Curry was awesome at Carolina, but any thought of him still carries a little bit of ‘what if?’ What if he had been born 10 years later? What if he hadn’t gotten injured? What if he could’ve played for Brown instead of Torbush and Bunting?
He was still electrifying, and he is still my favorite Heel of my lifetime.
Top Games at UNC
Curry’s 48-yard run for a touchdown in the 1998 Las Vegas Bowl against San Diego State served as a declaration of things to come. The 2001 Peach Bowl against Auburn was Curry’s redemption game. His performance in Atlanta ended his career on a high note.
He also loved beating Duke. His performance against the Blue Devils just two games prior (11/19, 217 yards, 3 TD, 0 picks, and a rushing TD) was awesome. His junior year against Duke was nice too at 18/24, 218, 2/1...and 105 yards on the ground.
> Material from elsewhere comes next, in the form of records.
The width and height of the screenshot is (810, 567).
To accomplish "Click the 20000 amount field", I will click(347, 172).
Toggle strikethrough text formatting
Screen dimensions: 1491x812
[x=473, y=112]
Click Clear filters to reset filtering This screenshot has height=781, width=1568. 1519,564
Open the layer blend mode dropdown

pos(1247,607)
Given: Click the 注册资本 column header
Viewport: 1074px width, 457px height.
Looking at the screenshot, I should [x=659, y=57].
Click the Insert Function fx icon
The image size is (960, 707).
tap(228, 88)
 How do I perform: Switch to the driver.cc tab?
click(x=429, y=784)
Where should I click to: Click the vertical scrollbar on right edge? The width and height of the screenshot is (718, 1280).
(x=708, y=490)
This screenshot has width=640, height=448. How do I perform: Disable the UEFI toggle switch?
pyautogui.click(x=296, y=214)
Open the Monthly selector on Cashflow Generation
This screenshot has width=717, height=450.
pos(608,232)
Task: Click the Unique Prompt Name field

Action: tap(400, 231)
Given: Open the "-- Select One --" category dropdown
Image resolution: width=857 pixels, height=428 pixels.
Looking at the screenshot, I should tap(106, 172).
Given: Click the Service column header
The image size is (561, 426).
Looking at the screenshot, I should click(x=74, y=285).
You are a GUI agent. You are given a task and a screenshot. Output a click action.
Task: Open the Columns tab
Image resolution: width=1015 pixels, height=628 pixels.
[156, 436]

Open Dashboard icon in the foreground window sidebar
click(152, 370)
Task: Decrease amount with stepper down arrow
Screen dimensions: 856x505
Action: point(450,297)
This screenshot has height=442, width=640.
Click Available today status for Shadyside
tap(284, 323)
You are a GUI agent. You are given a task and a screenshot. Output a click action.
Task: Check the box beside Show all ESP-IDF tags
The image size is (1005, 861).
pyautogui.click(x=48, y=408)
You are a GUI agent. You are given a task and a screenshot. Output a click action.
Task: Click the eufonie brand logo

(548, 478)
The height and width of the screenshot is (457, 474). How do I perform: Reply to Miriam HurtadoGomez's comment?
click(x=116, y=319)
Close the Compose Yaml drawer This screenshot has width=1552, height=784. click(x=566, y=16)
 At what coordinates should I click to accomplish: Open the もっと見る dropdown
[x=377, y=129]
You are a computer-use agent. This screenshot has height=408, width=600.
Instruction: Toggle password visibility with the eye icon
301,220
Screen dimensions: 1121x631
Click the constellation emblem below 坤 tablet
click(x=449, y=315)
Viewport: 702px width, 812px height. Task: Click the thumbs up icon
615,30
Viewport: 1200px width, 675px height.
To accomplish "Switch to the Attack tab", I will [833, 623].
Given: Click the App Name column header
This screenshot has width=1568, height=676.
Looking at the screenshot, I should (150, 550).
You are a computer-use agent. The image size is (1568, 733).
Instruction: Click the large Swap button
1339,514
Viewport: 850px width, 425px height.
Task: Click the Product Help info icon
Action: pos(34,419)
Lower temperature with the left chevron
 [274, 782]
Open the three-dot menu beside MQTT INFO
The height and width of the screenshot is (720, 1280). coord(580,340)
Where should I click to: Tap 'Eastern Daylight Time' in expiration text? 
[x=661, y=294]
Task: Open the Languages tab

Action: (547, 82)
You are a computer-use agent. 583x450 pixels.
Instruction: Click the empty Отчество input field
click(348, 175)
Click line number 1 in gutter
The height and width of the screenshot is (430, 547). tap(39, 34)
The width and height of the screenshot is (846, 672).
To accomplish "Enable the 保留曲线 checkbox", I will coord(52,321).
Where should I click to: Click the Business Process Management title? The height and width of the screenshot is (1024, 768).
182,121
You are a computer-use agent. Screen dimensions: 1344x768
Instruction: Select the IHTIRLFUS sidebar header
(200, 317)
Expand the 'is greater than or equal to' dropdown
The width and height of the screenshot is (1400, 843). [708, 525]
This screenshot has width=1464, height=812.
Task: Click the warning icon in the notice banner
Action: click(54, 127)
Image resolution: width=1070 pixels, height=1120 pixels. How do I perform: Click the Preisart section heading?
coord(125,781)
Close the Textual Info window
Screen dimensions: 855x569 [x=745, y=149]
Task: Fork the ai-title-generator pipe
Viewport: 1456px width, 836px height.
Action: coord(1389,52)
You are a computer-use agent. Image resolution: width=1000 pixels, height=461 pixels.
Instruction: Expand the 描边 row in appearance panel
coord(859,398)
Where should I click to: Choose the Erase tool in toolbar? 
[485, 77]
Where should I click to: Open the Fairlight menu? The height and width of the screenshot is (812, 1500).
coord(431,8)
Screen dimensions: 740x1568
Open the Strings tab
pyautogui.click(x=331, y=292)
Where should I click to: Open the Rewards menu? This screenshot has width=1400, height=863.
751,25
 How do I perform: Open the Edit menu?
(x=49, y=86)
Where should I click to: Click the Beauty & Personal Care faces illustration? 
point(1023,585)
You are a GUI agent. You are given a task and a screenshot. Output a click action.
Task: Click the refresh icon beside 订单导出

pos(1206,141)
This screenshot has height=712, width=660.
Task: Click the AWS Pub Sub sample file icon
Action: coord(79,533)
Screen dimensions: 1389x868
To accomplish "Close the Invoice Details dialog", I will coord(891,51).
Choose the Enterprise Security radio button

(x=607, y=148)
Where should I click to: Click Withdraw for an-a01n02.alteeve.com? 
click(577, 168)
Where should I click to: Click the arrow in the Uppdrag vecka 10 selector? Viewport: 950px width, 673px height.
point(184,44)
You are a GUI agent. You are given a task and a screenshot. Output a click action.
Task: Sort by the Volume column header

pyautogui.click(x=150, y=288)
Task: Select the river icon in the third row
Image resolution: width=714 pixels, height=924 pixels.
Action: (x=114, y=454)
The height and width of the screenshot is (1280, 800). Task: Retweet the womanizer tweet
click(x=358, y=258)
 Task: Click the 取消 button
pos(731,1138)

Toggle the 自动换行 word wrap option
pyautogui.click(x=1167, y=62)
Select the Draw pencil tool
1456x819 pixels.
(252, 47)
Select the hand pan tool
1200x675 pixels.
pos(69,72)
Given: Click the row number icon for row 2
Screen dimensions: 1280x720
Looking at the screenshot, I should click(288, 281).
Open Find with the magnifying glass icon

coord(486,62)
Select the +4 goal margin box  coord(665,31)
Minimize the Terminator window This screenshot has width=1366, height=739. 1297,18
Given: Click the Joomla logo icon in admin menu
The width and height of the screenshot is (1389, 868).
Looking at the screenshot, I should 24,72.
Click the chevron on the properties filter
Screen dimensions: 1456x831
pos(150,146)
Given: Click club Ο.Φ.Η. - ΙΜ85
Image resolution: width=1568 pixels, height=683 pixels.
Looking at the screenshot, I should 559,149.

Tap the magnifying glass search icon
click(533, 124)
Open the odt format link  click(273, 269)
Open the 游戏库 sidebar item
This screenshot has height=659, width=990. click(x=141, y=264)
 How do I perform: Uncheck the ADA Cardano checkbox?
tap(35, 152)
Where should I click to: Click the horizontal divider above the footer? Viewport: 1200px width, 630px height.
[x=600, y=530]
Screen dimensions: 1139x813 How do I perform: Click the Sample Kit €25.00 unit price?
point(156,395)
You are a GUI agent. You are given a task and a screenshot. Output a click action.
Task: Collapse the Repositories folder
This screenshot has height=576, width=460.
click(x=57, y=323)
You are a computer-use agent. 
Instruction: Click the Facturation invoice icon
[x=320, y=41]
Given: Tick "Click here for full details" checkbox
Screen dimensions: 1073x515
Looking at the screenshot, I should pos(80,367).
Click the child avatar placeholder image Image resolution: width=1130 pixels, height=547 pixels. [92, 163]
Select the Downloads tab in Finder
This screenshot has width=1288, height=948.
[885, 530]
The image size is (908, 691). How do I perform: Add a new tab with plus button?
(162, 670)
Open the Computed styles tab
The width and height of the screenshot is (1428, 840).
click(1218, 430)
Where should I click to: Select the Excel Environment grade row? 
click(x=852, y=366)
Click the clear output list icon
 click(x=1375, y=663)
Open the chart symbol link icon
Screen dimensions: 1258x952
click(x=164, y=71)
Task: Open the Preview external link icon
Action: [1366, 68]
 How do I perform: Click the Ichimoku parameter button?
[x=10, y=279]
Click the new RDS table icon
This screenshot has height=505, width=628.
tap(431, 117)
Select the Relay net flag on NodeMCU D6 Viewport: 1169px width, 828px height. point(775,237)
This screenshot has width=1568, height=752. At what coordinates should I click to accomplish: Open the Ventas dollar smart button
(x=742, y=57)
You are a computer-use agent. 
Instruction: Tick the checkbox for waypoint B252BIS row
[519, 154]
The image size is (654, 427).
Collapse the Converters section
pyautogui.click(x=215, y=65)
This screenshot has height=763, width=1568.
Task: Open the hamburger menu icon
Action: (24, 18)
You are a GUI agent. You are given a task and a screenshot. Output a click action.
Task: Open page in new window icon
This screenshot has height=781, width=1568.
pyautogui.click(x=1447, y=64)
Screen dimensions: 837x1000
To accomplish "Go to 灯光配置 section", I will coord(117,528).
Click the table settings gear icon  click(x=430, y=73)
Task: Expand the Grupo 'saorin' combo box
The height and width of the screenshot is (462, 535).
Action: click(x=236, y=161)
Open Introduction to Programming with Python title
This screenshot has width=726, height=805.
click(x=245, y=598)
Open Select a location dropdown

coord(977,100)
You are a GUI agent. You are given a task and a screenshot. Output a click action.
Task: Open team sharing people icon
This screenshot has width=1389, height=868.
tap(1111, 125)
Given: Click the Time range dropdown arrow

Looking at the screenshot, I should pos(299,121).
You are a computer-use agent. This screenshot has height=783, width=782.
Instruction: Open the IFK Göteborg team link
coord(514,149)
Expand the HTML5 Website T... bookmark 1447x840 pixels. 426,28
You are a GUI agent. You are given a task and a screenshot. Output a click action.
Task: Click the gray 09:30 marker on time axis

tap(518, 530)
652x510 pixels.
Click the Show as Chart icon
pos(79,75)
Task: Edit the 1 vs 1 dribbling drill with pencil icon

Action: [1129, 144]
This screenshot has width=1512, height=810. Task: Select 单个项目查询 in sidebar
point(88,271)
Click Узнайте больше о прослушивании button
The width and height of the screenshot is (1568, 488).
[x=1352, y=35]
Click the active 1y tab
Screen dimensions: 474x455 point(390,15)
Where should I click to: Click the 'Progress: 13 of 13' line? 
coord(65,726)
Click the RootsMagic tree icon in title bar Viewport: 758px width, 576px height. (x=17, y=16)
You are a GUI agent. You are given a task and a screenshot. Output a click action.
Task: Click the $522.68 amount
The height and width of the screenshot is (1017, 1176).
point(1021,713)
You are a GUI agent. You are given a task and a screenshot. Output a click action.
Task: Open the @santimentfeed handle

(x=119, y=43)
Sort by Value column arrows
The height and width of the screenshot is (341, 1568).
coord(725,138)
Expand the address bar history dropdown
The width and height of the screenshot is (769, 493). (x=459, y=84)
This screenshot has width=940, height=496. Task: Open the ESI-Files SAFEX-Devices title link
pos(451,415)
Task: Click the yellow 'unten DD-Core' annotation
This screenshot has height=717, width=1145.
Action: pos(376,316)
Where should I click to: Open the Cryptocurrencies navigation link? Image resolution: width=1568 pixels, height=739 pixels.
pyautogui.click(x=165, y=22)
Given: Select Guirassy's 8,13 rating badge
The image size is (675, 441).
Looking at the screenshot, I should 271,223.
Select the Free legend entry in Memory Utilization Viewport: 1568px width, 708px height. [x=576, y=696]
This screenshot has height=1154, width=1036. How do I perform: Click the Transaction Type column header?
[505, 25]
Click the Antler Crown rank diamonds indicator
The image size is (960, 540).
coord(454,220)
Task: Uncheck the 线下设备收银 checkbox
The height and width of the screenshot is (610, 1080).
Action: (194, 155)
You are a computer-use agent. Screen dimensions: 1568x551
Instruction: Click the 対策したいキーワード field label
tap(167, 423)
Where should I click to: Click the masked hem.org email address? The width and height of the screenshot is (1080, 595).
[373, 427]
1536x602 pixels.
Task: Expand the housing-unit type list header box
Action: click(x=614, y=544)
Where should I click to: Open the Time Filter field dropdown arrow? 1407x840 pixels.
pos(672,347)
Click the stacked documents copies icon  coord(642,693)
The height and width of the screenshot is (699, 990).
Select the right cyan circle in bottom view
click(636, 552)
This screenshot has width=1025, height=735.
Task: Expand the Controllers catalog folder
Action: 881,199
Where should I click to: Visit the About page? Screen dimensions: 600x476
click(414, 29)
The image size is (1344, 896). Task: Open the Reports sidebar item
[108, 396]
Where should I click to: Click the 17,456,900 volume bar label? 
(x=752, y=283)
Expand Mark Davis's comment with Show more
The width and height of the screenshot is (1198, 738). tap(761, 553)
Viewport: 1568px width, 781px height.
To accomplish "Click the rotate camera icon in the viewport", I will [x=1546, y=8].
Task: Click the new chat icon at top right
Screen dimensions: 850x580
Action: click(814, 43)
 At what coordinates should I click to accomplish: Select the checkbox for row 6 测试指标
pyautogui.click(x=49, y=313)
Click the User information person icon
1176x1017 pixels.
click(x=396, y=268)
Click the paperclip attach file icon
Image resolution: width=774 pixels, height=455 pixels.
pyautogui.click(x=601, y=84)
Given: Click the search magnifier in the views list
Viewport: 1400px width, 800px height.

He liked beating Duke on the basketball court too, as the ‘fake thigh injury’ game in Cameron will attest. In 2001, Curry fawned an injury after drawing a foul in order to allow a better foul shooter to take his shots. The extra points padded their lead and set up a dramatic finish in the end.
Curry didn’t make it to the NFL as a quarterback, but found a niche as the Oakland Raiders’ third receiver after being selected in the 7th round of the 2002 Draft.
He was at his best in 2004, when he hauled in 50 passes for 679 yards and six touchdowns. Another injury sidelined him for much of 2005, and (notice a theme here yet?) Curry came back and put up two more strong seasons in 2006 and 07, putting up 727 and 717 yards, respectively.
He was let go by the Raiders in 2008, and Curry held on for parts of the next two seasons with the Detroit Lions and St. Louis Rams. Curry was an offensive assistant on the San Francisco 49ers staff in 2014 and 2015 before moving to the New Orleans Saints in the same position.